REQUIREMENT => Copy out every line in the rows below that contains the string "column". Case counts.

DATA SHOWN =>
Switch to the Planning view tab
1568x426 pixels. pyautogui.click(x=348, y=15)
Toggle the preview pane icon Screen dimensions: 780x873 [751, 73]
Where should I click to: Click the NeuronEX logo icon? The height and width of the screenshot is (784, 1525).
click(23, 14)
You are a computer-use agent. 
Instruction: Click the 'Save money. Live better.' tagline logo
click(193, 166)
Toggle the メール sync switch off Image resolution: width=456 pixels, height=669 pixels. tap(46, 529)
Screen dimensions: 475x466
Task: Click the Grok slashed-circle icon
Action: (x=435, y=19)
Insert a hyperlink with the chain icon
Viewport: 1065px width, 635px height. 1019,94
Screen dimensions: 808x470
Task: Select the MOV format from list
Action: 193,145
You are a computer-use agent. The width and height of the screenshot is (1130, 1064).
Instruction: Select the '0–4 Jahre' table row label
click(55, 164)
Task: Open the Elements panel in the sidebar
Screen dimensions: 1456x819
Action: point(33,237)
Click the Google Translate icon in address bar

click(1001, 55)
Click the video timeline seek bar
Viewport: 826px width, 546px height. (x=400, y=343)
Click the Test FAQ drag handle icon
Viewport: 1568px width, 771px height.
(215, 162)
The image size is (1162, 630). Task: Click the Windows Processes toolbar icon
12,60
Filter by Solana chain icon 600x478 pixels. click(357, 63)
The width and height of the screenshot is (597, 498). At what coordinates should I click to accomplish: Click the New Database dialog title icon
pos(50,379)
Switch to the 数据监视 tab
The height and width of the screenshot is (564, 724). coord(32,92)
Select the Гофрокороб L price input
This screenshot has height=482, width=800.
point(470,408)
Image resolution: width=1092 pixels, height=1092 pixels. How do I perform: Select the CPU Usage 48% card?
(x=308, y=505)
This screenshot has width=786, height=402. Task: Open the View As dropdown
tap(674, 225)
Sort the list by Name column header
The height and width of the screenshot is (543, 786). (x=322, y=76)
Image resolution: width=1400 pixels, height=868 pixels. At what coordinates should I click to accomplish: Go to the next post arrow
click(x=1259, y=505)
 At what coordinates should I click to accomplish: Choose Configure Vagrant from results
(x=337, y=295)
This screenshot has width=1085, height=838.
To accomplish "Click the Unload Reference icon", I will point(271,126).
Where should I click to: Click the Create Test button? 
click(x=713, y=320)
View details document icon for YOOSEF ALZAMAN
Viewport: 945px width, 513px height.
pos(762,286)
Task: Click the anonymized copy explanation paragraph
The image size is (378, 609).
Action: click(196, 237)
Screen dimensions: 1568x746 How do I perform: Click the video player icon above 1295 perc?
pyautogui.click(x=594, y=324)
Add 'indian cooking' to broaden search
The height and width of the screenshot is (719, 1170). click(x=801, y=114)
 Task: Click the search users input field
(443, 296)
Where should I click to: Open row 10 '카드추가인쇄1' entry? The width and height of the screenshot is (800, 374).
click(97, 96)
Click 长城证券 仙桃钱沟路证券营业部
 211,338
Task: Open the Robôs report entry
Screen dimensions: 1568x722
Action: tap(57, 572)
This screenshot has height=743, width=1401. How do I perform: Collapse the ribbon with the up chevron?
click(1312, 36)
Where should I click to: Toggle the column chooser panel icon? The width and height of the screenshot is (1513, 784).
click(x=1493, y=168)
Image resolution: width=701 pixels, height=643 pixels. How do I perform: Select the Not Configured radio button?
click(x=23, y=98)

THE ANSWER =>
Sort the list by Name column header
Where should I click to: Toggle the column chooser panel icon? The width and height of the screenshot is (1513, 784).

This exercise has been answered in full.